[Source document]
Over the last 12 months, we’ve all faced extreme stress and anxiety in our lives as a result of the COVID-19 pandemic, and for some, it has also had an impact on their general wellbeing. However, during this period, healthcare workers have faced one of the toughest challenges of their entire career, with many on the frontline having to deal with the disease head-on.

Healthcare is a sector that already causes employees to feel a sense of immense pressure without the additional impacts of the virus. At some stage, it’s important to sit, back, relax and determine how to make your life less troubling in order to take control again.

This guide looks at just a few ways you can try and keep your stress levels down as a healthcare worker and help you enjoy your career once again:

Fight Compassion Fatigue

One of the most common issues that healthcare workers face is ‘compassion fatigue’. Being a nurse, doctor or another frontline worker can be both physically and emotionally draining. Because they care so deeply for their patients and are consumed by worry for their wellbeing, it’s bound to have a knock-on effect on their own mental health. After all, it’s hard to simply switch off after your shift from having to watch a patient die.

The constant exposure to traumatic situations can set off your own personal issues and find yourself battling with emotions and potentially, depression later down the line.

To prevent long-term compassion fatigue and the damaging mental health effects that follow, it’s important to seek support either from colleagues, family or a professional therapist who will give you strategies to deal with your emotions and prevent taking those worries home with you.

Connect With Supportive People In Your Life

You may find yourself hiding away when your shift ends, simply out of exhaustion and having a low mood, however, it would be in your best interests to spend time with your loved ones when you’re not at work to give you that much-needed positive boost to battle through the most challenging shifts. In doing so, you won’t feel as though you’re ‘living to work’ and will provide more substance to your life.

[Provided records]
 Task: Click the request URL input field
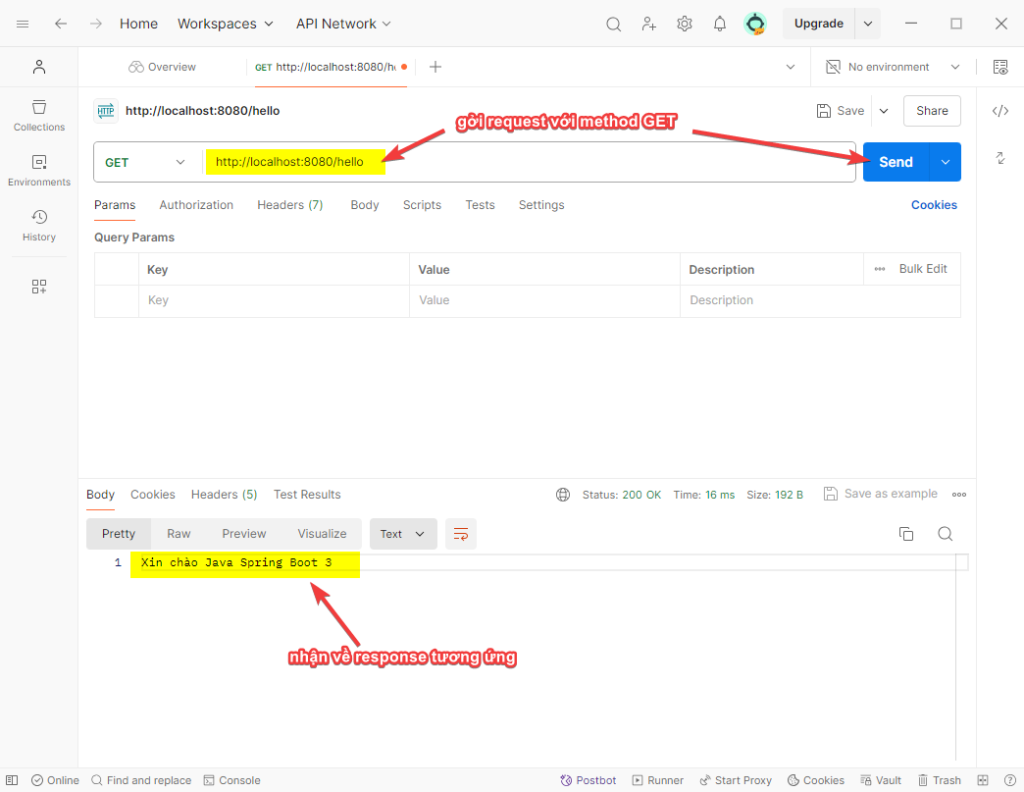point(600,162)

==

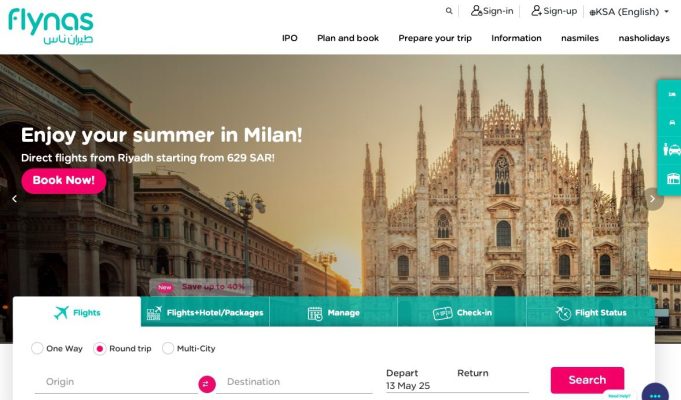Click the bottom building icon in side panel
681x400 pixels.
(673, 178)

[Task prompt] Please reproduce the passage of the guide on healthcare worker stress starting at "The constant exposure" and ending at "down the line.", swapping "traumatic situations" for "distressing situations".

[Worked solution]
The constant exposure to distressing situations can set off your own personal issues and find yourself battling with emotions and potentially, depression later down the line.